Tennis-Nadal would have beat most players with level against Zverev, says Wilander

By Thomson Reuters May 28, 2024 | 9:49 AM

PARIS (Reuters) – Rafa Nadal’s level of tennis during his French Open defeat by Alexander Zverev on Monday would have earned him victory against the vast majority of players in the draw, according to former Roland Garros champion Mats Wilander.

The 37-year-old Spaniard, who missed almost all of 2023 with injuries, went down in straight sets to the fourth-seed German as Zverev became only the third player to beat the 14-time champion on the Parisian clay.

In what was possibly his last match at the tournament he has dominated for almost two decades, Nadal showed flashes of his former brilliance and has made no secret of targeting a return to Roland Garros for this year’s Paris Olympics.

He also offered some hope to his legions of fans that he might extend his career a little longer.

Wilander said the prospect of him playing at the Olympics was exciting.

“Obviously the Olympics are huge and for him to have the chance to play here on Philippe Chatrier is amazing and could be an unbelievable end to his career,” Wilander told Eurosport.

“I think he beats 90% of the draw today. There’s only a few guys that would beat him playing this well. And Zverev was the worst opponent possible in the first round, worse than playing (Novak) Djokovic, worse than playing (Carlos) Alcaraz.”

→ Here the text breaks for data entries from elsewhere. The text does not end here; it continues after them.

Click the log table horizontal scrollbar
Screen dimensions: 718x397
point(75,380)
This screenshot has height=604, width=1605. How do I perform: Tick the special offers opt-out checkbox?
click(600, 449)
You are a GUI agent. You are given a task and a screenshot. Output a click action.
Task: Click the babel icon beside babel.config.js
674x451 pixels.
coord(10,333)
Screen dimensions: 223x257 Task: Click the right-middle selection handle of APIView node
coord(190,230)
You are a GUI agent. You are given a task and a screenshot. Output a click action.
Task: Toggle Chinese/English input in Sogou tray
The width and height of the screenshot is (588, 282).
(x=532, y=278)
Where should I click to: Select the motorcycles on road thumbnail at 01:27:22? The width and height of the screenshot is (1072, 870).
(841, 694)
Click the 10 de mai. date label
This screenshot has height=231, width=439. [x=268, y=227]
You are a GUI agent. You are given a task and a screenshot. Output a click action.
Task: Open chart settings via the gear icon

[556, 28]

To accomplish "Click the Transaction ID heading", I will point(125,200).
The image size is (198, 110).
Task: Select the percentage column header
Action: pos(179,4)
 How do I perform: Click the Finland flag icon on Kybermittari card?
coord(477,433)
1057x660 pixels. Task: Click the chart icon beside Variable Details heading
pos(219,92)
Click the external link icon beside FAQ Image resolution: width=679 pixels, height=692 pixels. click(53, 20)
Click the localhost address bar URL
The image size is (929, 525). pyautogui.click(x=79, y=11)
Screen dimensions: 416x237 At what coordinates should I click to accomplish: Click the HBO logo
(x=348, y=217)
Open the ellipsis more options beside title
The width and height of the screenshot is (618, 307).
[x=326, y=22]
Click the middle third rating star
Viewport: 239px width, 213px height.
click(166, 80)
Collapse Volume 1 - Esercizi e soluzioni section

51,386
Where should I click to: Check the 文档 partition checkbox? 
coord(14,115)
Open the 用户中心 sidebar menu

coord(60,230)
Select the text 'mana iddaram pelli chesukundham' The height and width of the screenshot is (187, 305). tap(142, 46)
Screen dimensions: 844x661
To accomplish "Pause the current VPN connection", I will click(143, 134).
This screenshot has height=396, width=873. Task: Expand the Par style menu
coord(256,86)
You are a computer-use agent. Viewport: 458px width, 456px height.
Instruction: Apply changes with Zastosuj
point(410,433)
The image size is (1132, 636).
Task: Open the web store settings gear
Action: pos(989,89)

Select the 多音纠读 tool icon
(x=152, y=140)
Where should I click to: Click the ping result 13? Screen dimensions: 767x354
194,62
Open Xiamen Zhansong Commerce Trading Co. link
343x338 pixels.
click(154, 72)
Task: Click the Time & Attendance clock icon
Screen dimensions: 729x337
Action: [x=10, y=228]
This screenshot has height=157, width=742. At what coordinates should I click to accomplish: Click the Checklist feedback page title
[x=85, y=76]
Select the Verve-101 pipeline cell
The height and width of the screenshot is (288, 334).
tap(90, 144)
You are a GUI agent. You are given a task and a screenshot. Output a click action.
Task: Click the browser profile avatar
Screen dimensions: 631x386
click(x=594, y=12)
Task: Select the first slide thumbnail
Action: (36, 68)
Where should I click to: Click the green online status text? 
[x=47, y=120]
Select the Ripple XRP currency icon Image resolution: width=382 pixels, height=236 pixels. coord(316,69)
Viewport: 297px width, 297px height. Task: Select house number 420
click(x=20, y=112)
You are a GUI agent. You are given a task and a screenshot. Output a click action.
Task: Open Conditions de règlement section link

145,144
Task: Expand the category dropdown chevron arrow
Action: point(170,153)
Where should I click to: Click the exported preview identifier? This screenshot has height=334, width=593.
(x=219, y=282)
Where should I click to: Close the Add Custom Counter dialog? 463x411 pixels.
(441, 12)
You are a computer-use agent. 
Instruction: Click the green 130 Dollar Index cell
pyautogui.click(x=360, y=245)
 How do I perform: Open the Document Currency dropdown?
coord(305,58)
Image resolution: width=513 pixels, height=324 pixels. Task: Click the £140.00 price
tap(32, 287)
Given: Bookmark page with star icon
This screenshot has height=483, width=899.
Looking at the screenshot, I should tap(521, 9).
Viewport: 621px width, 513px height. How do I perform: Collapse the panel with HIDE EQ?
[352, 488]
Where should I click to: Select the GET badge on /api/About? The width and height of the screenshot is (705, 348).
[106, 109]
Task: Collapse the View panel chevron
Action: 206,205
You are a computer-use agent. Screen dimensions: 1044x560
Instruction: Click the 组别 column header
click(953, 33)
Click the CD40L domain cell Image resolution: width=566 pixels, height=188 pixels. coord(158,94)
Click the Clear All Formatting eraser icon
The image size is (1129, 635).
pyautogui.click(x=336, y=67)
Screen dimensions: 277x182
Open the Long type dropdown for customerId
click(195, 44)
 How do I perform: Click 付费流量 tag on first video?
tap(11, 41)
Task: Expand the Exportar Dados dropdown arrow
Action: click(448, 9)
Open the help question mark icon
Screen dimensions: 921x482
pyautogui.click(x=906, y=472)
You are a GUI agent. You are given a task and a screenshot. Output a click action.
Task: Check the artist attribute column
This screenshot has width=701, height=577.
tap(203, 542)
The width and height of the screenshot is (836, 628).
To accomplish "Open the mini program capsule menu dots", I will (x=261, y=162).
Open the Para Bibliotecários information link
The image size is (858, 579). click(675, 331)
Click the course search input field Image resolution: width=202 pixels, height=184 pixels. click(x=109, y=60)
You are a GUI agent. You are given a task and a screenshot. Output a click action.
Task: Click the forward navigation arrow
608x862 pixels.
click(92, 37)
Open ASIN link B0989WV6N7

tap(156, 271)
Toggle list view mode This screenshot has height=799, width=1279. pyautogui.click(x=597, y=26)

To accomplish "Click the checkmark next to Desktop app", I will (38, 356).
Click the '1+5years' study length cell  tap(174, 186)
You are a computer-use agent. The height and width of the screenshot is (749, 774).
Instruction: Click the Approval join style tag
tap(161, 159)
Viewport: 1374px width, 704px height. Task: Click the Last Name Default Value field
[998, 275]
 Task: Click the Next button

Wilander said the fact the roof on Philippe Chatrier was closed for the match worked against Nadal.

“The circumstances, it’s indoor, cold outside, the ball doesn’t travel. So I think all that, and still being so close it’s all positive for Rafa and with that passion, why not. He knows how to win big matches on this court,” the Swede said.

Alex Corretja, the former world number two, said he had detected a change in heart from his compatriot Nadal.

“I spoke to him a couple of months ago and he was sure he wouldn’t be back (at the French Open),” Corretja told Eurosport.

“But then I spoke to him a week ago, and he said to me it’s the first time I’ve been practising here at Roland Garros that I feel no pain. He said he felt so good on the court and that his tennis is growing and doesn’t see any reason why he can’t come back at least one more time.

“But he also said, it depends how I play. If I play awful against Zverev, maybe I won’t come back. But the way he played, I believe he will think why not come back.”